- Data excerpts:
========================

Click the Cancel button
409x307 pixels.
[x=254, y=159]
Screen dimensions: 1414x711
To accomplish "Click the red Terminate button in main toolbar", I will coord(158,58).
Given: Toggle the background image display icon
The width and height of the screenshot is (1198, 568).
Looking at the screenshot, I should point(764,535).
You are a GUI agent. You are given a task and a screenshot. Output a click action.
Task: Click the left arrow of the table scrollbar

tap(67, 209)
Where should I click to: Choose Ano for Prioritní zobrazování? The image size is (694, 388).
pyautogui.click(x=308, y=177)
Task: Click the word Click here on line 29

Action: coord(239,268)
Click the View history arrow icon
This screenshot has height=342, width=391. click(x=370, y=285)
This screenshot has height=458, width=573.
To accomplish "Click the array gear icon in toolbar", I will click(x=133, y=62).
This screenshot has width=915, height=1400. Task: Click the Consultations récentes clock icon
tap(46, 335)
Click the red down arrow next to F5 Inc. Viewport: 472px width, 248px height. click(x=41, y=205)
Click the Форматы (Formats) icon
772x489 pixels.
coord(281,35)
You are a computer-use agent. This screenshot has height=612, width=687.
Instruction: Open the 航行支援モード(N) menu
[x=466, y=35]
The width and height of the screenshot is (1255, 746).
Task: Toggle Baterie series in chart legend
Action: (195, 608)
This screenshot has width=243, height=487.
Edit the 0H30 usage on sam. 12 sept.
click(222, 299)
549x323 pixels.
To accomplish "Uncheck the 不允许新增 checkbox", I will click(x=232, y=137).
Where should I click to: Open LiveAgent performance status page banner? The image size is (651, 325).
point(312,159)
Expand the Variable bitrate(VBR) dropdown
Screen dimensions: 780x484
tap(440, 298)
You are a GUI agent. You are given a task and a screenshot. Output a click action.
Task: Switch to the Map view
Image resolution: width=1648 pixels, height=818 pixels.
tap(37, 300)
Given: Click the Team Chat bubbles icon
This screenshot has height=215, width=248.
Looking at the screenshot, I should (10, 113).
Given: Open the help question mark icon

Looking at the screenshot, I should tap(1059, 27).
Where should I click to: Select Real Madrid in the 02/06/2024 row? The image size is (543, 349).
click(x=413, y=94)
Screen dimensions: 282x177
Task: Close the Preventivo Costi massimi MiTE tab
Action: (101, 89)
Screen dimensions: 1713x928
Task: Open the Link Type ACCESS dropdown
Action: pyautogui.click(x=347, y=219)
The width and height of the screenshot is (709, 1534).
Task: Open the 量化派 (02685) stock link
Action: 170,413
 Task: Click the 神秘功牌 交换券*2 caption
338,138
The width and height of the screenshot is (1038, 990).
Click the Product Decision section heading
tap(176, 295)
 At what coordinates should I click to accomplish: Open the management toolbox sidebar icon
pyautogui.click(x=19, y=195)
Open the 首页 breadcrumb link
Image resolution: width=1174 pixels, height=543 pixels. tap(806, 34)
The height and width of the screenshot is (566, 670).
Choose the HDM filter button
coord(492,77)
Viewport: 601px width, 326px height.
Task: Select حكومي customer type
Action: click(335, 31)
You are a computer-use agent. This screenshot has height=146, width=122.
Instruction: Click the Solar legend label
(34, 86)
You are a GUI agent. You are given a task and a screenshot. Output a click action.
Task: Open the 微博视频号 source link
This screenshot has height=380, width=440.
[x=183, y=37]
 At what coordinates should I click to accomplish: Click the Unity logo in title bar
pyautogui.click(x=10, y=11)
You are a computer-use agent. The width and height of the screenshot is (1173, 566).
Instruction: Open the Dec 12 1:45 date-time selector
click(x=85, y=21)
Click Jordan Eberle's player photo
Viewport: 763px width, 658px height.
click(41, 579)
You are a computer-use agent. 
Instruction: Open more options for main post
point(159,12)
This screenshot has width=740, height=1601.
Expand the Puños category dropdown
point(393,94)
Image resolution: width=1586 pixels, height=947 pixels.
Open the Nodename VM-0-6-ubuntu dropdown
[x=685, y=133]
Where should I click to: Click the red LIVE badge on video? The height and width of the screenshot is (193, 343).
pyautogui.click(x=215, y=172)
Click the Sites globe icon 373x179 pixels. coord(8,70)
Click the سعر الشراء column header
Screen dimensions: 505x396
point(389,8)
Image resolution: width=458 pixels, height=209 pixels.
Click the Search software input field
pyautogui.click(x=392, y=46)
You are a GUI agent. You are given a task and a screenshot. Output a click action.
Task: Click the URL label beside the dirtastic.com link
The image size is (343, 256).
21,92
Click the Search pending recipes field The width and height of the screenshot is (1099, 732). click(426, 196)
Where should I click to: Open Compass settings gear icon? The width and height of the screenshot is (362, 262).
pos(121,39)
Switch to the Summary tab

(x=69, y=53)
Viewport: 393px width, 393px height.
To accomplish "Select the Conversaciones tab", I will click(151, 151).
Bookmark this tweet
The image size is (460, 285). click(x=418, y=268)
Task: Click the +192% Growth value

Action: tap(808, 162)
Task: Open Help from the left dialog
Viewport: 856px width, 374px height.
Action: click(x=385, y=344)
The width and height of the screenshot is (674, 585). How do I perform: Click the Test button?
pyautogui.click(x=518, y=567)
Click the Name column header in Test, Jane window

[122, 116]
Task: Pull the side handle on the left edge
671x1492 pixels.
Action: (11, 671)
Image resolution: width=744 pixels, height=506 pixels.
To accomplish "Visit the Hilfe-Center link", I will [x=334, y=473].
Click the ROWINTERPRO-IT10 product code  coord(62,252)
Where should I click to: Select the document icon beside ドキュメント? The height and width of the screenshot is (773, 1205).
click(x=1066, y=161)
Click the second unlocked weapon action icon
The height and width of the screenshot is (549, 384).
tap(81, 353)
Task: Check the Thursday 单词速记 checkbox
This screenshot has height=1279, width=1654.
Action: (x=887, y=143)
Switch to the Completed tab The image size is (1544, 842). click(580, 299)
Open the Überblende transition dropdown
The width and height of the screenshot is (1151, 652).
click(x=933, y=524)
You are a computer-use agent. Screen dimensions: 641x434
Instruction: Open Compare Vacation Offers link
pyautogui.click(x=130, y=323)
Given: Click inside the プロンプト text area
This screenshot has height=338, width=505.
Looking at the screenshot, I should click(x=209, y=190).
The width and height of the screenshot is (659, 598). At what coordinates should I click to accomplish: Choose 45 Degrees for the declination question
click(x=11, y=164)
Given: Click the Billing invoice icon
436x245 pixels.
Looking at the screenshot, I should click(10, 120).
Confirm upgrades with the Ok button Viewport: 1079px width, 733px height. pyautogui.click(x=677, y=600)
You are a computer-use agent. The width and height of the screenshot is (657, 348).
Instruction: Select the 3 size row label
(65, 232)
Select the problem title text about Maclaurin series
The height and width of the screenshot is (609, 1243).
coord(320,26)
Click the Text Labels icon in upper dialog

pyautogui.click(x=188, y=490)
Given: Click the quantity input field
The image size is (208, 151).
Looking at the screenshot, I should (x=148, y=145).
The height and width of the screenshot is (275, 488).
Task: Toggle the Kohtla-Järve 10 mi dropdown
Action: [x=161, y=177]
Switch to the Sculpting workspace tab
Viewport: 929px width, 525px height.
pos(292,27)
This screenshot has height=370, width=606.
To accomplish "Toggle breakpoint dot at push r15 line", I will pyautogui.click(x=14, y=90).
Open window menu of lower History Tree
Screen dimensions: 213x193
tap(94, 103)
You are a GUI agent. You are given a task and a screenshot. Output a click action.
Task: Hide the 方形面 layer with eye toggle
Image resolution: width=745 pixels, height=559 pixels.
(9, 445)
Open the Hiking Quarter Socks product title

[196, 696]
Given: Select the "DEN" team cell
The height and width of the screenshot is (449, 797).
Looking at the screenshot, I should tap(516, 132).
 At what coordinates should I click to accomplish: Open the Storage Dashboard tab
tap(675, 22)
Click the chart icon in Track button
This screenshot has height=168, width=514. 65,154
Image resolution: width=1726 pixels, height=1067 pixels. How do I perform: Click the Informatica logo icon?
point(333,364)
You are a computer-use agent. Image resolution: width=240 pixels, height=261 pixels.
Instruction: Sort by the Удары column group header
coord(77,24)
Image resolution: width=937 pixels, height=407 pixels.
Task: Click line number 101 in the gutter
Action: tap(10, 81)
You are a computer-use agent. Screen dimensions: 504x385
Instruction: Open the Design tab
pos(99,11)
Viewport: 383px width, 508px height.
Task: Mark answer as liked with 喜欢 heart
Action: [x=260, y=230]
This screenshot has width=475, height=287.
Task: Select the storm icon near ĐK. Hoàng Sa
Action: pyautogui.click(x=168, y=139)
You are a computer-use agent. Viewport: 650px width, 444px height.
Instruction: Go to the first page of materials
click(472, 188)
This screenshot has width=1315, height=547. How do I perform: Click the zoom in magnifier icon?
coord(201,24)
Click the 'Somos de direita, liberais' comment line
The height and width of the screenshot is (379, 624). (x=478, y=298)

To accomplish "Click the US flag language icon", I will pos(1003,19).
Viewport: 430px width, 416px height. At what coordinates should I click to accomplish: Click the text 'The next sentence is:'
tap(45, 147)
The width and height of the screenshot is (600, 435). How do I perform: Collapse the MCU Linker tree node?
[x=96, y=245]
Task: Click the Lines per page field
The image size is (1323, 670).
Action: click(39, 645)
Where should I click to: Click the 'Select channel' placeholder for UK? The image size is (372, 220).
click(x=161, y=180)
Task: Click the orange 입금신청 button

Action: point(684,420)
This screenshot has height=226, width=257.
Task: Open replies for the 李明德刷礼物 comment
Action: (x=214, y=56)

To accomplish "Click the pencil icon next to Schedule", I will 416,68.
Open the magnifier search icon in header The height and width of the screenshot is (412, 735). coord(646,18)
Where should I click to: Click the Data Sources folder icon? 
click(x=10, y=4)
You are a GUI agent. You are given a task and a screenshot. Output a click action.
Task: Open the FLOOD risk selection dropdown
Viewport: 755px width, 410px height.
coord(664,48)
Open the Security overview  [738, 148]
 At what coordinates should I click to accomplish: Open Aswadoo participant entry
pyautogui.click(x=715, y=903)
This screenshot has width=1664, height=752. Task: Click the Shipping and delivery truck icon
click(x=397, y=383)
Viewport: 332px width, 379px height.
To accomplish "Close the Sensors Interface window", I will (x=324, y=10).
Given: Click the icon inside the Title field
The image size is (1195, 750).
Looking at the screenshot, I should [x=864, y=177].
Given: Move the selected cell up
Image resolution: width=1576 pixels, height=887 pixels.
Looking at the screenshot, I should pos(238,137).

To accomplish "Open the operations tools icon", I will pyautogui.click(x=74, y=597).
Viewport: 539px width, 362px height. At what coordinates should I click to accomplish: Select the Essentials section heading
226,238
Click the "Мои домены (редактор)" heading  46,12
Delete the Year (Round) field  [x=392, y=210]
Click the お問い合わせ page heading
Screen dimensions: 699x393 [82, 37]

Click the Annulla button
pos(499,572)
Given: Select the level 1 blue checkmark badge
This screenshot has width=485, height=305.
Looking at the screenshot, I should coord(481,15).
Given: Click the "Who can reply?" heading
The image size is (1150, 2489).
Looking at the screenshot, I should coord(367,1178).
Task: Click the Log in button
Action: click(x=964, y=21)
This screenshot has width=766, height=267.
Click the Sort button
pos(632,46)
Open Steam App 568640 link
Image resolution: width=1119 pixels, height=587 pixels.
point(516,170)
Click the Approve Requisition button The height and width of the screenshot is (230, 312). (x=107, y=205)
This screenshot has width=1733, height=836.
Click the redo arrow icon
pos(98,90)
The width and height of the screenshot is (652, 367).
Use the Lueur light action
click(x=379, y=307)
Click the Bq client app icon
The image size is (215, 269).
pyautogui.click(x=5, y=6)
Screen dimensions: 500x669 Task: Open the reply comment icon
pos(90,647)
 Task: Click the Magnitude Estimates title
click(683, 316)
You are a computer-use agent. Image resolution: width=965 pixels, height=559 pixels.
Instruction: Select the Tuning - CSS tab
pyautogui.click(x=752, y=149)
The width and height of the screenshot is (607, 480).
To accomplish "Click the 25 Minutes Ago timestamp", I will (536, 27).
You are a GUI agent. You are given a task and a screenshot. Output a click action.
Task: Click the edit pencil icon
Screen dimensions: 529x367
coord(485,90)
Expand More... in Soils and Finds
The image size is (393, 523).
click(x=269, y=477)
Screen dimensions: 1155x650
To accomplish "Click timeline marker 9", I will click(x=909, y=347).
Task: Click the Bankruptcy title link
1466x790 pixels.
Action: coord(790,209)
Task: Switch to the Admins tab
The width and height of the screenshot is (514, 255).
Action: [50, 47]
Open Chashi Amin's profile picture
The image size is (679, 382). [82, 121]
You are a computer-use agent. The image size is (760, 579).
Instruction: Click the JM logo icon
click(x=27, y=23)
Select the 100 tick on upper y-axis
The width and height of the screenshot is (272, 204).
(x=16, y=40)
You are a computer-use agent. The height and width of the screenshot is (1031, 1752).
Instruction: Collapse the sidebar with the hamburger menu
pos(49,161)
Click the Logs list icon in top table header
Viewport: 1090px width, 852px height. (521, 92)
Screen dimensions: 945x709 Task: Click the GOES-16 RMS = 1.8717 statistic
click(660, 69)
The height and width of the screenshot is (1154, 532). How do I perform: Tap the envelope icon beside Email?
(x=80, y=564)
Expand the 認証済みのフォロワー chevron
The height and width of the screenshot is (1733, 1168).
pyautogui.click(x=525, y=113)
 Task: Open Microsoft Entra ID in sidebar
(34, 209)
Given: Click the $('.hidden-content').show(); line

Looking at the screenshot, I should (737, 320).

========================

- Set problem: Reproduce the data word for word, starting with its first line and going on through the line with "coord(281,35)", both included.

- Worked solution:
Click the Cancel button
409x307 pixels.
[x=254, y=159]
Screen dimensions: 1414x711
To accomplish "Click the red Terminate button in main toolbar", I will coord(158,58).
Given: Toggle the background image display icon
The width and height of the screenshot is (1198, 568).
Looking at the screenshot, I should point(764,535).
You are a GUI agent. You are given a task and a screenshot. Output a click action.
Task: Click the left arrow of the table scrollbar

tap(67, 209)
Where should I click to: Choose Ano for Prioritní zobrazování? The image size is (694, 388).
pyautogui.click(x=308, y=177)
Task: Click the word Click here on line 29

Action: coord(239,268)
Click the View history arrow icon
This screenshot has height=342, width=391. click(x=370, y=285)
This screenshot has height=458, width=573.
To accomplish "Click the array gear icon in toolbar", I will click(x=133, y=62).
This screenshot has width=915, height=1400. Task: Click the Consultations récentes clock icon
tap(46, 335)
Click the red down arrow next to F5 Inc. Viewport: 472px width, 248px height. click(x=41, y=205)
Click the Форматы (Formats) icon
772x489 pixels.
coord(281,35)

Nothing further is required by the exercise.